**Task objective**: Recast the data below as a JSON list of strings, one string per line, leaving out blank lines. Cover every line of the data.

-- Start Dataset rows --

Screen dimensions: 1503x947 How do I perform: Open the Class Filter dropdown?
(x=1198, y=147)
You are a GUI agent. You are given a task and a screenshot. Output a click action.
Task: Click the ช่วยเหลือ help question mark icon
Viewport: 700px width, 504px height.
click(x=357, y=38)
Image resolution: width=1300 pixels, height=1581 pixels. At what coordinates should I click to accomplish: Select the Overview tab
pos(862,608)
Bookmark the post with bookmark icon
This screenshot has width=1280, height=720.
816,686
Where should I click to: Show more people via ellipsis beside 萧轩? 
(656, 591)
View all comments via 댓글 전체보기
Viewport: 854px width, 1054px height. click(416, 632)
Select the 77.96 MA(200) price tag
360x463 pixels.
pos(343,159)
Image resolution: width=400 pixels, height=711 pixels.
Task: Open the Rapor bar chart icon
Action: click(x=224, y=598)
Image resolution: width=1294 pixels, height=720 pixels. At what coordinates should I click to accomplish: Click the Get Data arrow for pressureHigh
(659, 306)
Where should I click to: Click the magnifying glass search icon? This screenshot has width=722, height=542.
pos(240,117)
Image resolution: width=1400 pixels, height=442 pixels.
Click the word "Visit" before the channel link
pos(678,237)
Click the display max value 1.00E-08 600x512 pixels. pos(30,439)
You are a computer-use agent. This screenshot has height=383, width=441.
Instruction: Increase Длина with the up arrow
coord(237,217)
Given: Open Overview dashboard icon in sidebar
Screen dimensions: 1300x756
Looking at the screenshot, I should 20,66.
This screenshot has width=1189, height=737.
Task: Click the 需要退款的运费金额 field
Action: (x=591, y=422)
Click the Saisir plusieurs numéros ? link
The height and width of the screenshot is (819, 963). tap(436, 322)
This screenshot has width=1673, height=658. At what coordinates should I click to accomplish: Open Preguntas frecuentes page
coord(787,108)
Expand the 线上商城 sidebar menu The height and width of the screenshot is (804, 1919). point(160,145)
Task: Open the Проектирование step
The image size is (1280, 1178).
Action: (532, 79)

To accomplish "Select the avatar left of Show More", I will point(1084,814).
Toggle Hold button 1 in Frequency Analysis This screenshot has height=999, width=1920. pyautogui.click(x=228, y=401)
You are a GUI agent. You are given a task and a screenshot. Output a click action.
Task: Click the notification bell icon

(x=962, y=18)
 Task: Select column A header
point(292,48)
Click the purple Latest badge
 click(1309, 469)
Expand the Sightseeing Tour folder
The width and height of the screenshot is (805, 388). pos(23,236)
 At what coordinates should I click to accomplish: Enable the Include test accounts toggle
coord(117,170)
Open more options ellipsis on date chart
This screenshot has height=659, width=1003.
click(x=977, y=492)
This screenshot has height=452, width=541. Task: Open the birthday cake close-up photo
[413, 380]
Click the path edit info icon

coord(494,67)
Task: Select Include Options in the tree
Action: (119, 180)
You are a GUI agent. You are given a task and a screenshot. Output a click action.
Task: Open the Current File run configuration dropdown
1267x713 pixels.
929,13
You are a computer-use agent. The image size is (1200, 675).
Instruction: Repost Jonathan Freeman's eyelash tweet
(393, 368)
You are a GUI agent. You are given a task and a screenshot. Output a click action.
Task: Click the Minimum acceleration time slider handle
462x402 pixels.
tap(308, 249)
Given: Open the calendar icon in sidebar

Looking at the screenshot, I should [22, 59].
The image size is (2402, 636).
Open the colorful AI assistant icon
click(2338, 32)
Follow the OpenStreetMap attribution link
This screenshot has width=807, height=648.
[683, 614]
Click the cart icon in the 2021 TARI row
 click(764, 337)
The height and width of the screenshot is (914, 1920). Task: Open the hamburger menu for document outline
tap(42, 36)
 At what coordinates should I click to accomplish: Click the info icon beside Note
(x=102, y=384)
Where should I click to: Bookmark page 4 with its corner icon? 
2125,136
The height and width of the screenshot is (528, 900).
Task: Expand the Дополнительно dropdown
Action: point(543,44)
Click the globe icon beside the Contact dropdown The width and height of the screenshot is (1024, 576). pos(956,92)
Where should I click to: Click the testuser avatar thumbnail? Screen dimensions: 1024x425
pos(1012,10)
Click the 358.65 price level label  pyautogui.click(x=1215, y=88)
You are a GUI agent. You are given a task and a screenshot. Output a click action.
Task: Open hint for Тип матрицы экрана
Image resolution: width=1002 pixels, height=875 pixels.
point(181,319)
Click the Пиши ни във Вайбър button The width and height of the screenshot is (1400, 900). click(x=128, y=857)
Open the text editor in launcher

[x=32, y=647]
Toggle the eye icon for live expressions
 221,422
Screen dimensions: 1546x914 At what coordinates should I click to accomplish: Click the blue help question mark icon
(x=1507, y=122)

-- End Dataset rows --

**Result**:
[
  "Screen dimensions: 1503x947 How do I perform: Open the Class Filter dropdown?",
  "(x=1198, y=147)",
  "You are a GUI agent. You are given a task and a screenshot. Output a click action.",
  "Task: Click the ช่วยเหลือ help question mark icon",
  "Viewport: 700px width, 504px height.",
  "click(x=357, y=38)",
  "Image resolution: width=1300 pixels, height=1581 pixels. At what coordinates should I click to accomplish: Select the Overview tab",
  "pos(862,608)",
  "Bookmark the post with bookmark icon",
  "This screenshot has width=1280, height=720.",
  "816,686",
  "Where should I click to: Show more people via ellipsis beside 萧轩? ",
  "(656, 591)",
  "View all comments via 댓글 전체보기",
  "Viewport: 854px width, 1054px height. click(416, 632)",
  "Select the 77.96 MA(200) price tag",
  "360x463 pixels.",
  "pos(343,159)",
  "Image resolution: width=400 pixels, height=711 pixels.",
  "Task: Open the Rapor bar chart icon",
  "Action: click(x=224, y=598)",
  "Image resolution: width=1294 pixels, height=720 pixels. At what coordinates should I click to accomplish: Click the Get Data arrow for pressureHigh",
  "(659, 306)",
  "Where should I click to: Click the magnifying glass search icon? This screenshot has width=722, height=542.",
  "pos(240,117)",
  "Image resolution: width=1400 pixels, height=442 pixels.",
  "Click the word \"Visit\" before the channel link",
  "pos(678,237)",
  "Click the display max value 1.00E-08 600x512 pixels. pos(30,439)",
  "You are a computer-use agent. This screenshot has height=383, width=441.",
  "Instruction: Increase Длина with the up arrow",
  "coord(237,217)",
  "Given: Open Overview dashboard icon in sidebar",
  "Screen dimensions: 1300x756",
  "Looking at the screenshot, I should 20,66.",
  "This screenshot has width=1189, height=737.",
  "Task: Click the 需要退款的运费金额 field",
  "Action: (x=591, y=422)",
  "Click the Saisir plusieurs numéros ? link",
  "The height and width of the screenshot is (819, 963). tap(436, 322)",
  "This screenshot has width=1673, height=658. At what coordinates should I click to accomplish: Open Preguntas frecuentes page",
  "coord(787,108)",
  "Expand the 线上商城 sidebar menu The height and width of the screenshot is (804, 1919). point(160,145)",
  "Task: Open the Проектирование step",
  "The image size is (1280, 1178).",
  "Action: (532, 79)",
  "To accomplish \"Select the avatar left of Show More\", I will point(1084,814).",
  "Toggle Hold button 1 in Frequency Analysis This screenshot has height=999, width=1920. pyautogui.click(x=228, y=401)",
  "You are a GUI agent. You are given a task and a screenshot. Output a click action.",
  "Task: Click the notification bell icon",
  "(x=962, y=18)",
  " Task: Select column A header",
  "point(292,48)",
  "Click the purple Latest badge",
  " click(1309, 469)",
  "Expand the Sightseeing Tour folder",
  "The width and height of the screenshot is (805, 388). pos(23,236)",
  " At what coordinates should I click to accomplish: Enable the Include test accounts toggle",
  "coord(117,170)",
  "Open more options ellipsis on date chart",
  "This screenshot has height=659, width=1003.",
  "click(x=977, y=492)",
  "This screenshot has height=452, width=541. Task: Open the birthday cake close-up photo",
  "[413, 380]",
  "Click the path edit info icon",
  "coord(494,67)",
  "Task: Select Include Options in the tree",
  "Action: (119, 180)",
  "You are a GUI agent. You are given a task and a screenshot. Output a click action.",
  "Task: Open the Current File run configuration dropdown",
  "1267x713 pixels.",
  "929,13",
  "You are a computer-use agent. The image size is (1200, 675).",
  "Instruction: Repost Jonathan Freeman's eyelash tweet",
  "(393, 368)",
  "You are a GUI agent. You are given a task and a screenshot. Output a click action.",
  "Task: Click the Minimum acceleration time slider handle",
  "462x402 pixels.",
  "tap(308, 249)",
  "Given: Open the calendar icon in sidebar",
  "Looking at the screenshot, I should [22, 59].",
  "The image size is (2402, 636).",
  "Open the colorful AI assistant icon",
  "click(2338, 32)",
  "Follow the OpenStreetMap attribution link",
  "This screenshot has width=807, height=648.",
  "[683, 614]",
  "Click the cart icon in the 2021 TARI row",
  " click(764, 337)",
  "The height and width of the screenshot is (914, 1920). Task: Open the hamburger menu for document outline",
  "tap(42, 36)",
  " At what coordinates should I click to accomplish: Click the info icon beside Note",
  "(x=102, y=384)",
  "Where should I click to: Bookmark page 4 with its corner icon? ",
  "2125,136",
  "The height and width of the screenshot is (528, 900).",
  "Task: Expand the Дополнительно dropdown",
  "Action: point(543,44)",
  "Click the globe icon beside the Contact dropdown The width and height of the screenshot is (1024, 576). pos(956,92)",
  "Where should I click to: Click the testuser avatar thumbnail? Screen dimensions: 1024x425",
  "pos(1012,10)",
  "Click the 358.65 price level label  pyautogui.click(x=1215, y=88)",
  "You are a GUI agent. You are given a task and a screenshot. Output a click action.",
  "Task: Open hint for Тип матрицы экрана",
  "Image resolution: width=1002 pixels, height=875 pixels.",
  "point(181,319)",
  "Click the Пиши ни във Вайбър button The width and height of the screenshot is (1400, 900). click(x=128, y=857)",
  "Open the text editor in launcher",
  "[x=32, y=647]",
  "Toggle the eye icon for live expressions",
  " 221,422",
  "Screen dimensions: 1546x914 At what coordinates should I click to accomplish: Click the blue help question mark icon",
  "(x=1507, y=122)"
]